■ **Entries supplied**

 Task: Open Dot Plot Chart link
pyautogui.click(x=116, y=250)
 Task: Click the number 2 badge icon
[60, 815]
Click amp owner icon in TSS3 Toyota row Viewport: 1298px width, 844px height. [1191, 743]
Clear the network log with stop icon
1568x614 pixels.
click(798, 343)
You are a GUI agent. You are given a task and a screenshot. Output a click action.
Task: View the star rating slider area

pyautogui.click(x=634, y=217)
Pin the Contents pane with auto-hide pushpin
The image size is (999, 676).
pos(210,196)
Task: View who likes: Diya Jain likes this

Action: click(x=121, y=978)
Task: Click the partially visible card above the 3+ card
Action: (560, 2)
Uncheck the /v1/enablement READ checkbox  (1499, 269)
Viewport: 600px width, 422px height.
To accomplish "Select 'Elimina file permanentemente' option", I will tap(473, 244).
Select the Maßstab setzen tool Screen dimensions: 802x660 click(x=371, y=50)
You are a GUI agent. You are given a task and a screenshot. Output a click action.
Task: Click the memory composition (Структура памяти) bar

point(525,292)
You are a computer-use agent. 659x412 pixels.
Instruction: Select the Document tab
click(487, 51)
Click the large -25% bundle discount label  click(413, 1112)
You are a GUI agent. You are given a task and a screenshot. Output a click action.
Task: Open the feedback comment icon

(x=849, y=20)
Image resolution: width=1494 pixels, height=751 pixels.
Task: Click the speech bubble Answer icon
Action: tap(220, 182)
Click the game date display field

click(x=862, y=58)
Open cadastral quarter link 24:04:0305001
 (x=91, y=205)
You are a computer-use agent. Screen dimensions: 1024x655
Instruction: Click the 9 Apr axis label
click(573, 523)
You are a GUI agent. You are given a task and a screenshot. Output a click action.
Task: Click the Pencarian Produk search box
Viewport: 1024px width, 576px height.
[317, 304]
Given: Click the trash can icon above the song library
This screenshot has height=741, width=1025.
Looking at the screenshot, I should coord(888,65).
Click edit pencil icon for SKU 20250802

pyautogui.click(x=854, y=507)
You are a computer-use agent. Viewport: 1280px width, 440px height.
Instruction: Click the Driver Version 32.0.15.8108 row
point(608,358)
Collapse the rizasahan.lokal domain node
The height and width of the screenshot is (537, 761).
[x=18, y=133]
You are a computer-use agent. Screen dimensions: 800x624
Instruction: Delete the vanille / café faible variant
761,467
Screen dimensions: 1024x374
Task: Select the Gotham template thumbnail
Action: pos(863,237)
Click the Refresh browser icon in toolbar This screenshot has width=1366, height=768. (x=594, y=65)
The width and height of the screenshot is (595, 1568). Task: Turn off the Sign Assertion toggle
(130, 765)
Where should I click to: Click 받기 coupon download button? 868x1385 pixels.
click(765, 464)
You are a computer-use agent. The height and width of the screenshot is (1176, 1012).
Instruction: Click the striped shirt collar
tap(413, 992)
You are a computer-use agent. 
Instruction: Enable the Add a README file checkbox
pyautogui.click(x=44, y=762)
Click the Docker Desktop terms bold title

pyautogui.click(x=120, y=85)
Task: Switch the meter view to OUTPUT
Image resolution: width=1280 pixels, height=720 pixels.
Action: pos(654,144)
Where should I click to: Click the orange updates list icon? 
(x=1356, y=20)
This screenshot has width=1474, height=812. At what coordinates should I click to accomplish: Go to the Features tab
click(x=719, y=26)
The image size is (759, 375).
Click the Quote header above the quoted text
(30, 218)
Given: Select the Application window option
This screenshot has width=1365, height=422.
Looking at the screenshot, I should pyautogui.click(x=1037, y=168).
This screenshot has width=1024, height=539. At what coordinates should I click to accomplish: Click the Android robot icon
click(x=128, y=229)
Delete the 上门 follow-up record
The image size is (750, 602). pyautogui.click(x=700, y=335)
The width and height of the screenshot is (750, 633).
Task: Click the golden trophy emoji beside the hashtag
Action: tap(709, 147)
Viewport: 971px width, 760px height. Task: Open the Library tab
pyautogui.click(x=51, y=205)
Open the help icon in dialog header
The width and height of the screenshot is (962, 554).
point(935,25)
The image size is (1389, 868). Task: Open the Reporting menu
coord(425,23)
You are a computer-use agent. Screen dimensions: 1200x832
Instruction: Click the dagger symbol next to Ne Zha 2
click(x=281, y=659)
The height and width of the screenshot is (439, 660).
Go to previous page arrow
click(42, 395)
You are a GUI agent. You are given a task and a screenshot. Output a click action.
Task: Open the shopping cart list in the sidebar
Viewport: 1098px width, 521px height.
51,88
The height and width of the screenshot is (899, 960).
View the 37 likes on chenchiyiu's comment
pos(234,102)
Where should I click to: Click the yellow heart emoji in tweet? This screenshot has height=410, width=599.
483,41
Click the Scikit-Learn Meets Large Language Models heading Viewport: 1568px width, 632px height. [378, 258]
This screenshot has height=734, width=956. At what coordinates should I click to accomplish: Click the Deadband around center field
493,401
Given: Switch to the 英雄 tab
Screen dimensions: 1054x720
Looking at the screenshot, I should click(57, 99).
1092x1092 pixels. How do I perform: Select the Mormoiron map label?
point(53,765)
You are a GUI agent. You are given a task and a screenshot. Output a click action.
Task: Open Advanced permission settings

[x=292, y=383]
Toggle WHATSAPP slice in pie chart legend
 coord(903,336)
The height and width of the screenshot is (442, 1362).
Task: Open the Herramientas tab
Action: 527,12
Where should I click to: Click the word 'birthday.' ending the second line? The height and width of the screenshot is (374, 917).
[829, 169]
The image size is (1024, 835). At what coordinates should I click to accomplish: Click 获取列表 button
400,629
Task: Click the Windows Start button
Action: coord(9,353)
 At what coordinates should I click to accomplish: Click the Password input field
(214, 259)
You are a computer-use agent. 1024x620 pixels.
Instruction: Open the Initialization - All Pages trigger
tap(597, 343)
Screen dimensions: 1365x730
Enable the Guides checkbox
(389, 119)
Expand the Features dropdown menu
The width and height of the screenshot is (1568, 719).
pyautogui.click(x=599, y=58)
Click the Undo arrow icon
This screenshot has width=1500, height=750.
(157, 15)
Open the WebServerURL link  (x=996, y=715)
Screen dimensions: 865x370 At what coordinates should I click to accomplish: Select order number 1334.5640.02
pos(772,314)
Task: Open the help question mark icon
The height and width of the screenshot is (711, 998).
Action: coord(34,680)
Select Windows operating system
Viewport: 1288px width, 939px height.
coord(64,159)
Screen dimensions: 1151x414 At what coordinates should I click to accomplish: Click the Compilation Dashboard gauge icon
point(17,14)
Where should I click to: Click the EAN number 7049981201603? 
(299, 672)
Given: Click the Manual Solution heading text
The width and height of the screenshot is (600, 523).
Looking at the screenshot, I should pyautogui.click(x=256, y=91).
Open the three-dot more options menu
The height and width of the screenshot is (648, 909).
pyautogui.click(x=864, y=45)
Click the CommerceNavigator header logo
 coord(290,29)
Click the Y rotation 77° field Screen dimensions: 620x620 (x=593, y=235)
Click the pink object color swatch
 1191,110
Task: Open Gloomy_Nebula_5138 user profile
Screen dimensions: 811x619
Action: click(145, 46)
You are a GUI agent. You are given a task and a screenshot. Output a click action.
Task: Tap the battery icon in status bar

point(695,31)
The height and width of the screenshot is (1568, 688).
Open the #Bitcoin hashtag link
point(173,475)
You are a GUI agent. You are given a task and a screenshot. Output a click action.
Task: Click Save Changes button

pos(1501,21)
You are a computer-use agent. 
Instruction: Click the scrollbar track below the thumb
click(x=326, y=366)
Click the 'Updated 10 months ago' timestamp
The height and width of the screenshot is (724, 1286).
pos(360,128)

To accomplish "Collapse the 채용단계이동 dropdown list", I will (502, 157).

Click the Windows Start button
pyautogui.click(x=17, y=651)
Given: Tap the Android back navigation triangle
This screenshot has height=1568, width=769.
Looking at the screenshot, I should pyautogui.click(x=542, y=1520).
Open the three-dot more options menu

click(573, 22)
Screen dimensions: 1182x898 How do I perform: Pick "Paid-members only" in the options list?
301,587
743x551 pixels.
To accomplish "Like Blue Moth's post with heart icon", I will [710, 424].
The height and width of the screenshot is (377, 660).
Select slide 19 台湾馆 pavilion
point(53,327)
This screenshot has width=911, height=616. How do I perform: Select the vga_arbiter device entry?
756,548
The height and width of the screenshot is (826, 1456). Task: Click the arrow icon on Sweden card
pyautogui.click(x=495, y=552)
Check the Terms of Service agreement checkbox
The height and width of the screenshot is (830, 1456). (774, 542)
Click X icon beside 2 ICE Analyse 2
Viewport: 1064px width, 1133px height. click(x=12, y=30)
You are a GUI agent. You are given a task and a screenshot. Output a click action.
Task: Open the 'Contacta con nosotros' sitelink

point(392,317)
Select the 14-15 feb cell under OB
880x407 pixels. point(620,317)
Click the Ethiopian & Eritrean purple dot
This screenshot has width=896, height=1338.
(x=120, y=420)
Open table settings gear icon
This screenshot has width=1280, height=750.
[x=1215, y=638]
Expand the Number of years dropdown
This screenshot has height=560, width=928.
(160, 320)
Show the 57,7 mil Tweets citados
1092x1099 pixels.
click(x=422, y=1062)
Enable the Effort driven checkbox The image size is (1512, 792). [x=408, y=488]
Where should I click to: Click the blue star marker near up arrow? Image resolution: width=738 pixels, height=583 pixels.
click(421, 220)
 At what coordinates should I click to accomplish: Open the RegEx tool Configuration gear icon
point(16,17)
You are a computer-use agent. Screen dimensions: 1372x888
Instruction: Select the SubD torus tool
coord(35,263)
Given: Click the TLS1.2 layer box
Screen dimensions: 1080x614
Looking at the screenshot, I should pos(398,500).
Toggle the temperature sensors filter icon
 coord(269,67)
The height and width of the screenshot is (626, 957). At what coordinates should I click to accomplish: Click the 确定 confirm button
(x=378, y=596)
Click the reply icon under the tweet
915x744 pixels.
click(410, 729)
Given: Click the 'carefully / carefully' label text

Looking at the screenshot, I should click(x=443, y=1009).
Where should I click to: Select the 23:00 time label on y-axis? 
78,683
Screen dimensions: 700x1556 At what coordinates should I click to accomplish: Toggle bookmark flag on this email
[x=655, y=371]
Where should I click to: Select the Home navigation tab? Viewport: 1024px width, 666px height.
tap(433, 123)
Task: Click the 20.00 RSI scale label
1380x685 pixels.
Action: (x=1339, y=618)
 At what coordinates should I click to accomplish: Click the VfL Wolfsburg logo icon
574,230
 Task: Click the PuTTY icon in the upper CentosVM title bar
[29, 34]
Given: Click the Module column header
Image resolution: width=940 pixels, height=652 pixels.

■ **What you will do**
Retype only this portion of the data above: the line containing "Task: Click the Pencarian Produk search box", the line containing "Given: Click the trash", and all lines between them, exactly.

■ **Reply to the exercise**
Task: Click the Pencarian Produk search box
Viewport: 1024px width, 576px height.
[317, 304]
Given: Click the trash can icon above the song library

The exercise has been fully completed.